**TASK REQUIREMENTS:** Would you copy each line of the data below that has "computer"?

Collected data
---

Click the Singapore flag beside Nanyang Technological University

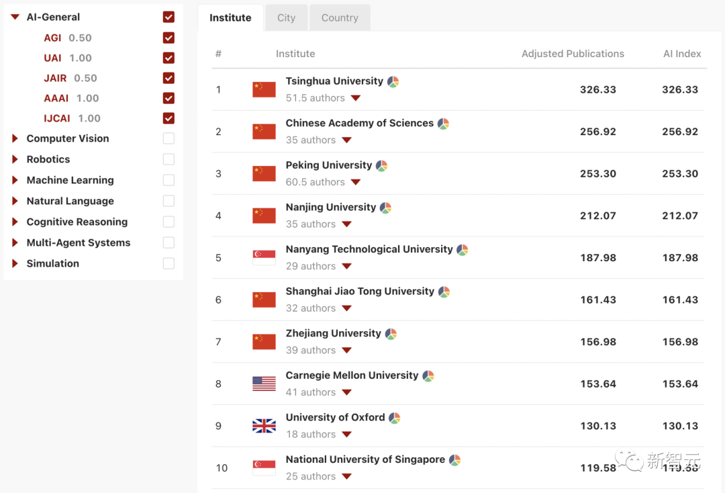(264, 256)
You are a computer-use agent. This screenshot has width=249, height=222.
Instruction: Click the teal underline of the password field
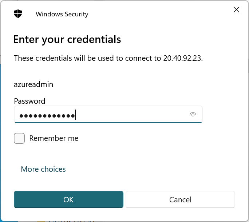click(x=108, y=122)
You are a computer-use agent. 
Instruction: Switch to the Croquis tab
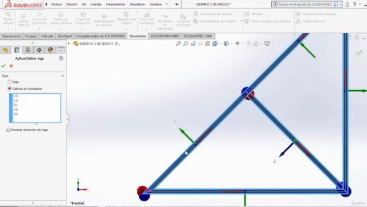31,36
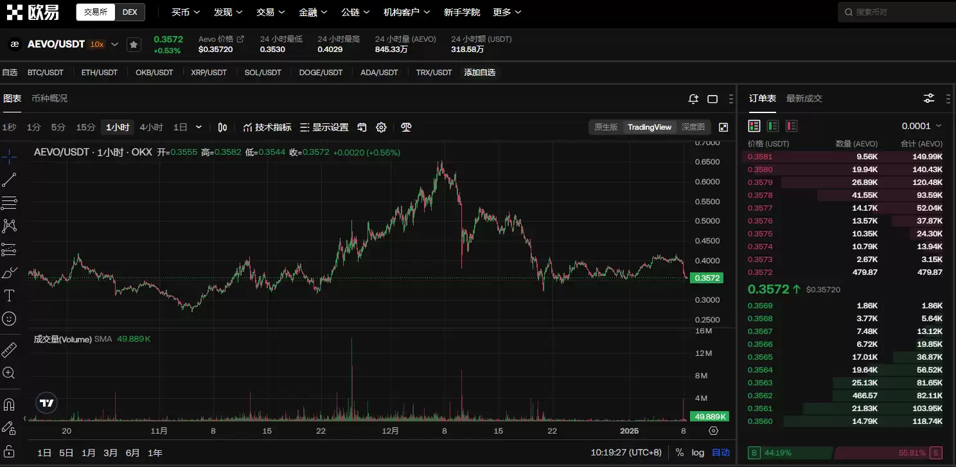
Task: Click the buy/sell ratio bar
Action: point(845,453)
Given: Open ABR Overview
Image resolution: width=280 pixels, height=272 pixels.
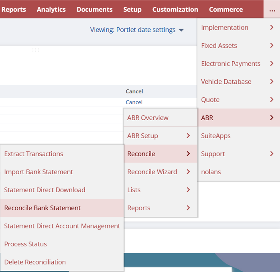Looking at the screenshot, I should tap(148, 118).
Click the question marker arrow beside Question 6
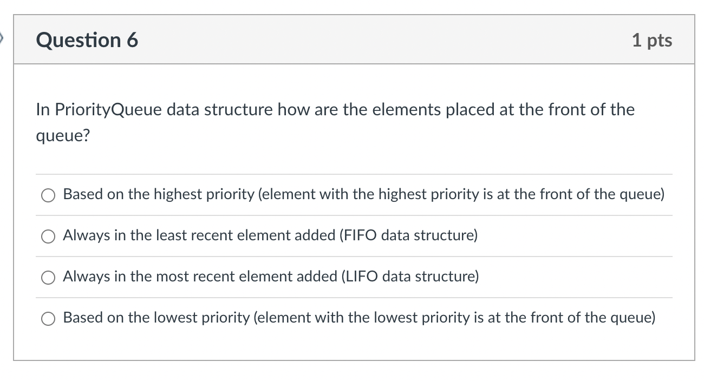The image size is (704, 381). click(2, 38)
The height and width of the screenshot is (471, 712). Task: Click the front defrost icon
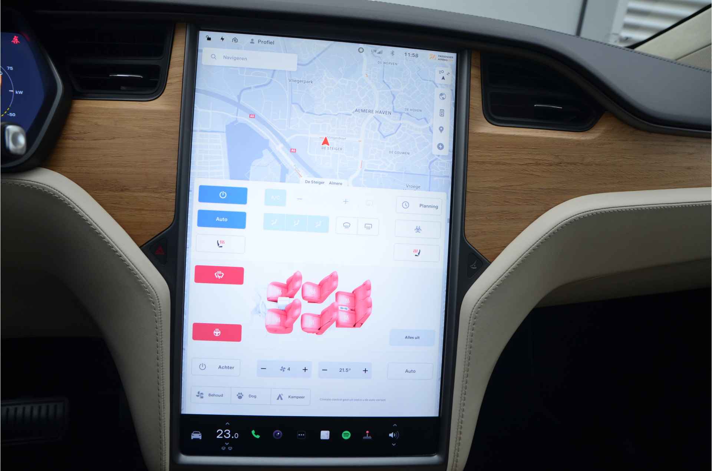point(345,226)

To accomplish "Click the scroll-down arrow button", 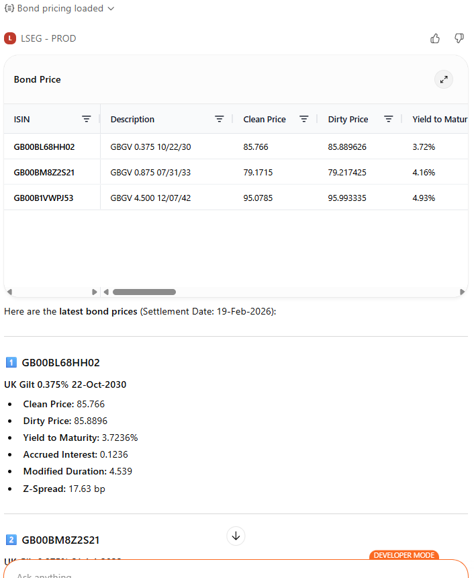I will 236,536.
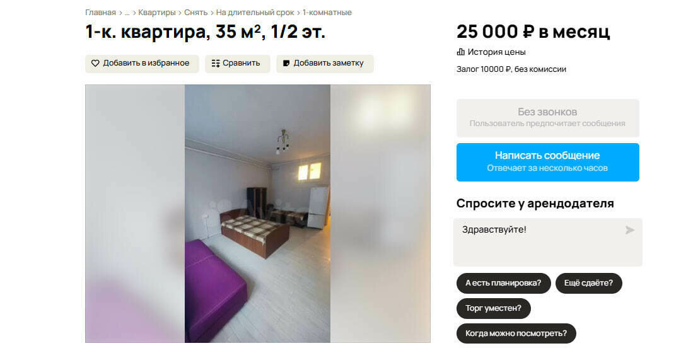Click the Сравнить button
Image resolution: width=681 pixels, height=353 pixels.
point(238,64)
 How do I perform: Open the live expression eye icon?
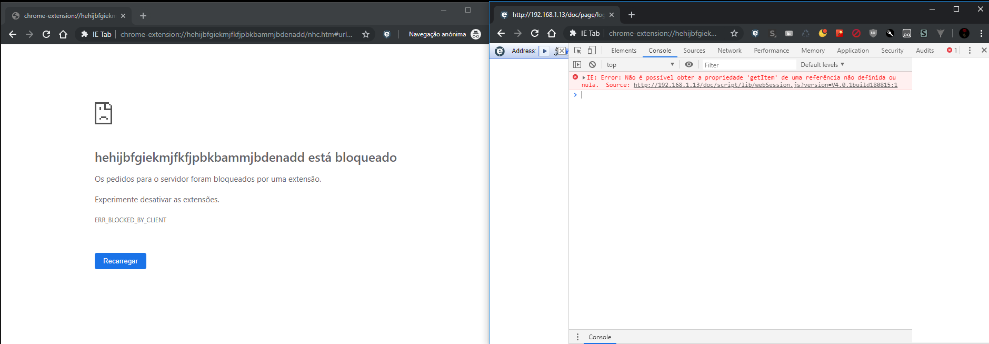[x=688, y=65]
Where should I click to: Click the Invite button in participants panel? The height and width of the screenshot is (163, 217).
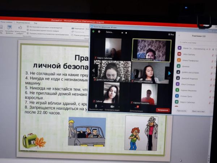pyautogui.click(x=181, y=111)
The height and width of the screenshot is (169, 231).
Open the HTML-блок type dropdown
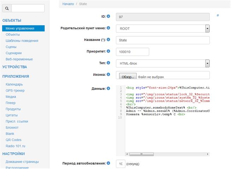pos(207,64)
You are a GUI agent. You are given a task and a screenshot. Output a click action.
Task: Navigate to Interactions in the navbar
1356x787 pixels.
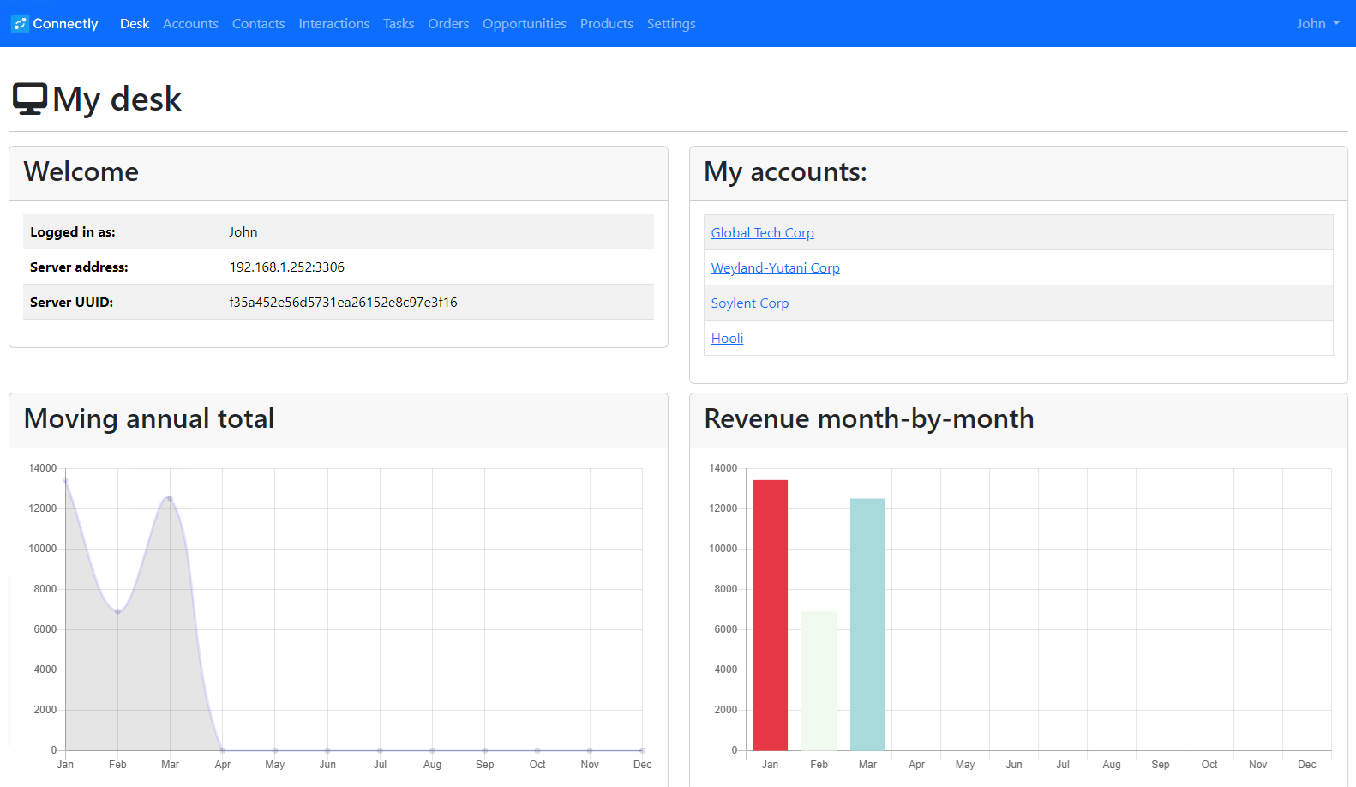pyautogui.click(x=333, y=24)
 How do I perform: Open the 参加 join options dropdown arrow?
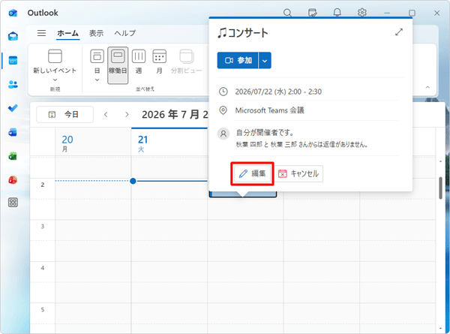coord(265,61)

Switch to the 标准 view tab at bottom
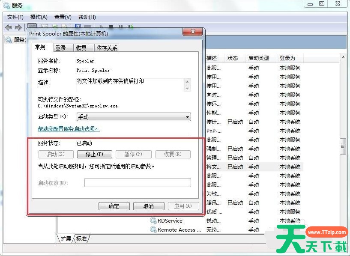pos(81,238)
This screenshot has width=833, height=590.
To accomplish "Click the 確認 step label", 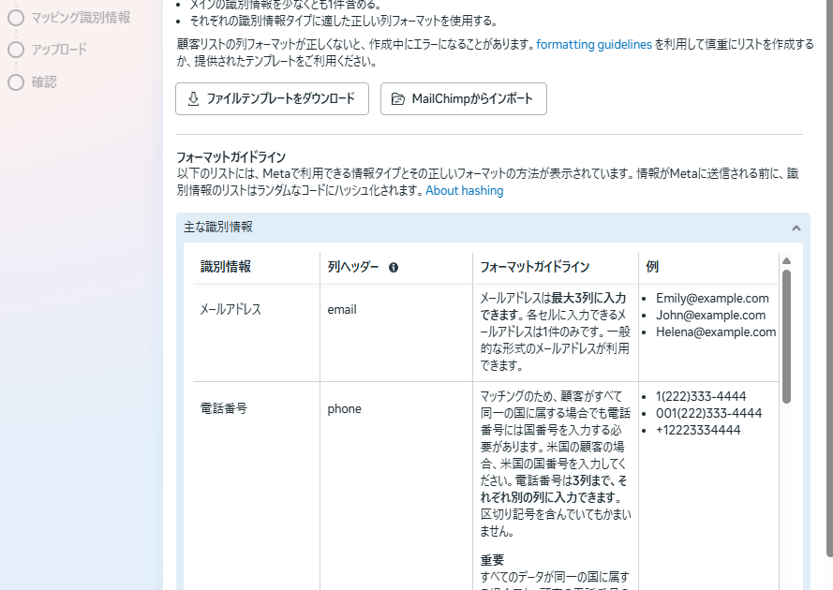I will coord(44,82).

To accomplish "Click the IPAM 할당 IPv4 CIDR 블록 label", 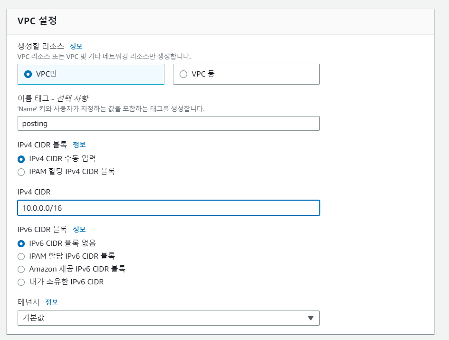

---

**ANSWER SPACE:**
You are a computer-use agent. This screenshot has width=249, height=222.
You are a computer-use agent. 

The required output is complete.